## Exercise directions
When you reach the line with "Given: Select the Brush tool", start repeating the lines exactly and keep going to the end of the records, but drop every picture.

(Extracted data entries)
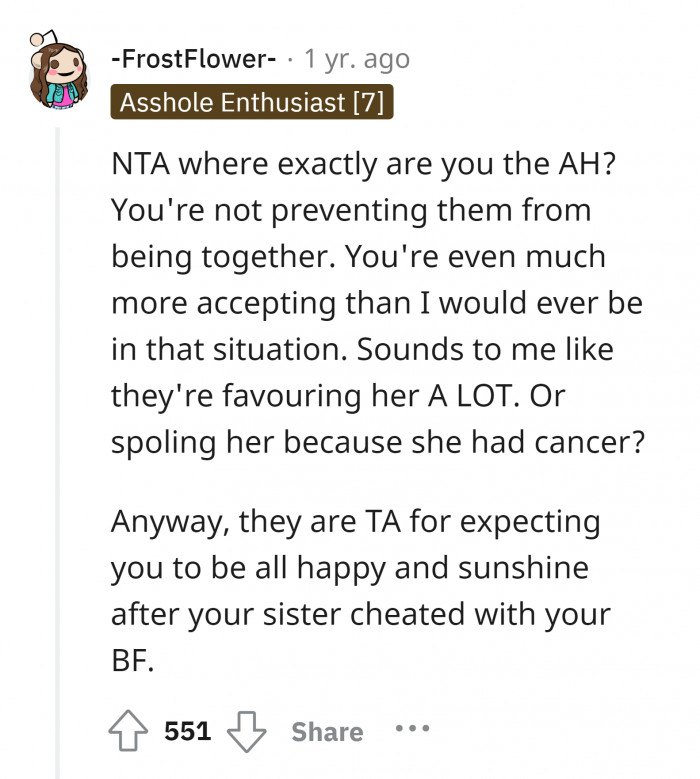Click the paragraph starting with 'NTA where exactly'

coord(375,305)
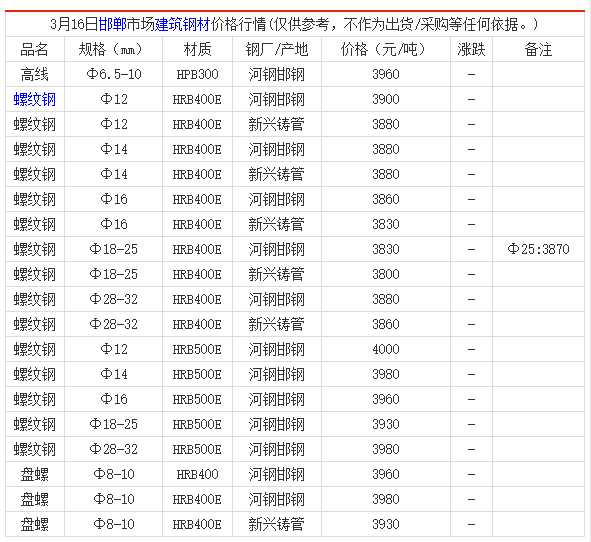
Task: Open the blue 螺纹钢 link
Action: pyautogui.click(x=35, y=100)
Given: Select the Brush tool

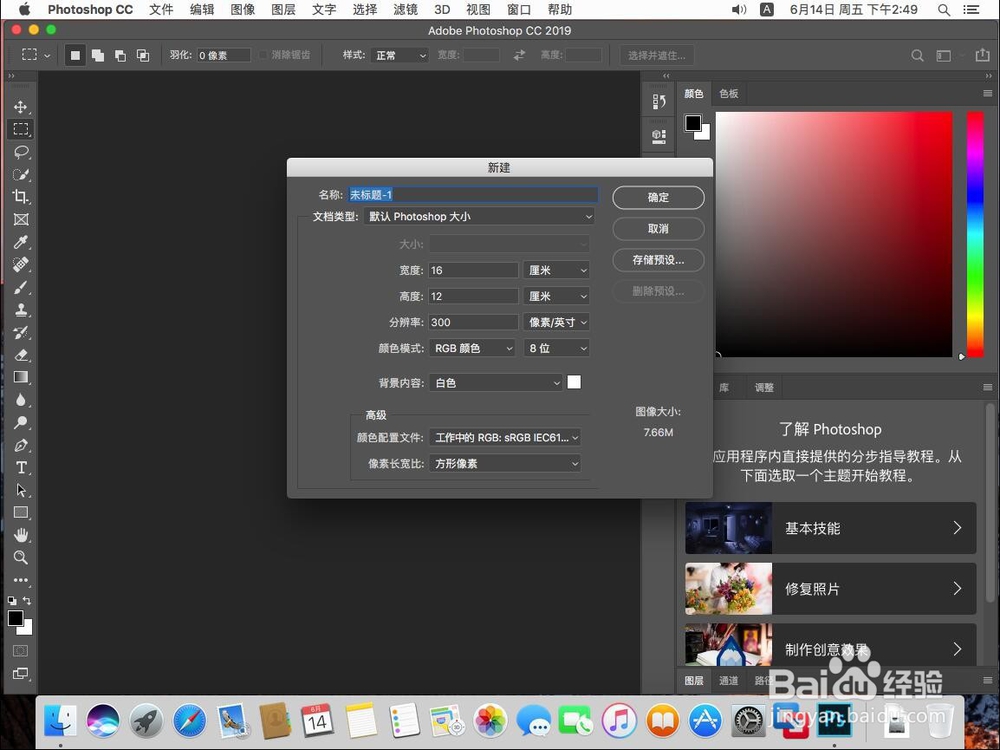Looking at the screenshot, I should [21, 287].
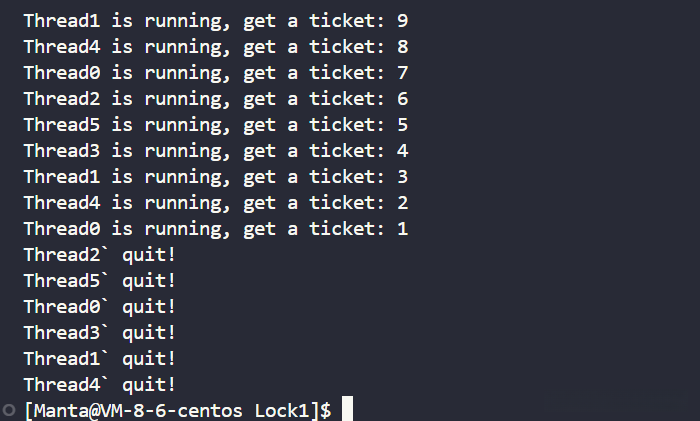Image resolution: width=700 pixels, height=421 pixels.
Task: Select the "Thread4` quit!" output line
Action: (x=100, y=384)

## Your solution
Given: Select the Brush tool

Looking at the screenshot, I should [21, 287].
Image resolution: width=700 pixels, height=421 pixels.
Task: Select the "Thread4` quit!" output line
Action: (x=100, y=384)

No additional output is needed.